= Kaliakoir Hi–Tech Park =

Hi–Tech park in Bangladesh

Kaliakoir Hi–Tech Park or Hi–Tech City, Kaliakoir (HTCK) is a business park in Kaliakair of Gazipur District, Bangladesh. Originally called Kaliakoir Hi-Tech Park, after the municipality in which it is located, it was renamed in June 2016 to honor the founding president of Bangladesh, Sheikh Mujibur Rahman. After the fall of the Hasina regime, the name of this hi-tech city was renamed to Hi-Tech City, Kaliakoir. Many companies have invested in this sector.

==History==
The hi-tech park was formally proposed in June 1999 at a meeting of the Board of Investment. A feasibility study was conducted in 2001 by the Bangladesh University of Engineering and Technology. A boundary wall was constructed in 2008. A further assessment was performed by PricewaterhouseCoopers in 2009. It said that one advantage of the location was that land acquisition was complete. In 2010, the Bangladesh Hi-Tech Park Authority (BHTPA) was formed to regulate and operate hi-tech business parks in the country.

By June 2015, the authority had awarded contracts for basic infrastructure. One of two parts of a bypass road for local residents was completed, as was an internal access road. Construction had begun on sewer lines and a sewage treatment plant; the boundary wall was being extended to enclose an expected expansion, and replaced where it had been demolished during other construction; installation of street lighting was underway; and refurbishment of a three-storey building built in 2009 but not yet occupied was in progress.
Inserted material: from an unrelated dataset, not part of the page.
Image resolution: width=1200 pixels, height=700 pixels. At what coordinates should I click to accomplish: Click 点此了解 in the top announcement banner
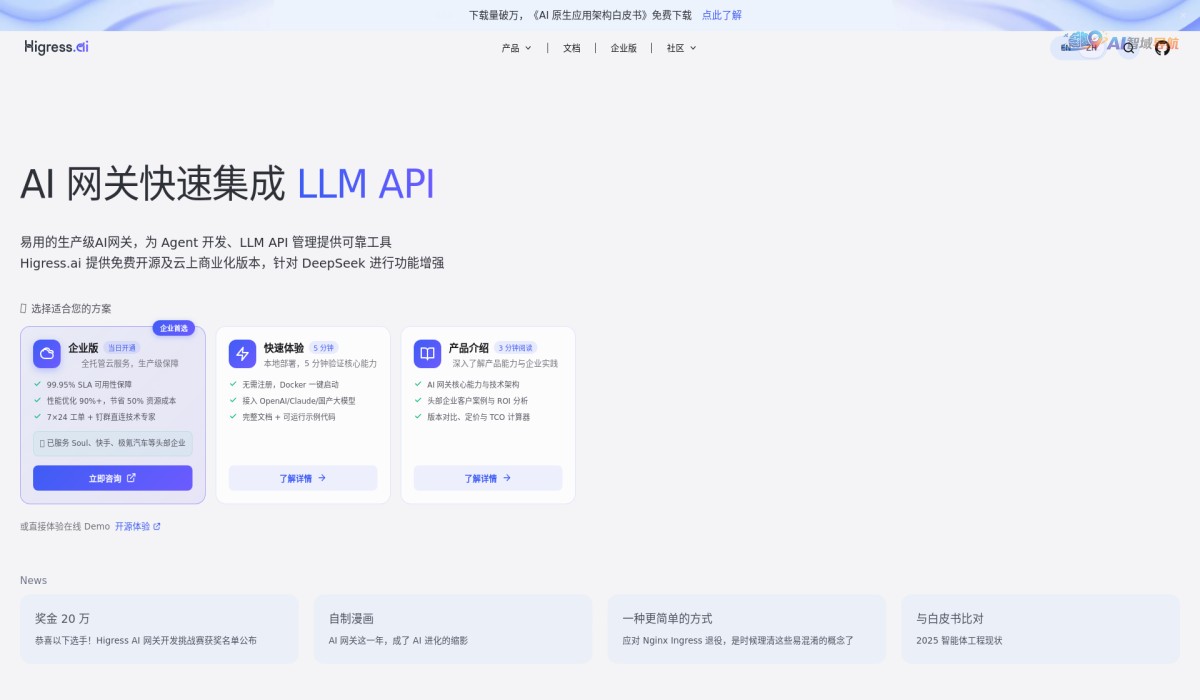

The original 232 acre site is divided into five blocks. Block 1 is reserved for government use. Blocks 2 and 5 are being built by Summit Technopolis, a joint venture between Summit Group of Bangladesh and Infinity Infotech Parks of India. Bangladesh TechnoSity is developing Block 3. As of 2020, Block 4 has not been awarded. Summit Technopolis broke ground on its portion on 28 February 2016. By June of that year, the project had been expanded to 355 acres.

==Economy==
The government offers various incentives to attract investors and tenants, such as tax breaks and exemptions on import duties.

As of November 2020, five companies are manufacturing in the park, employing 13,000 workers. Hyundai Motor Company has a manufacturing plant in this city.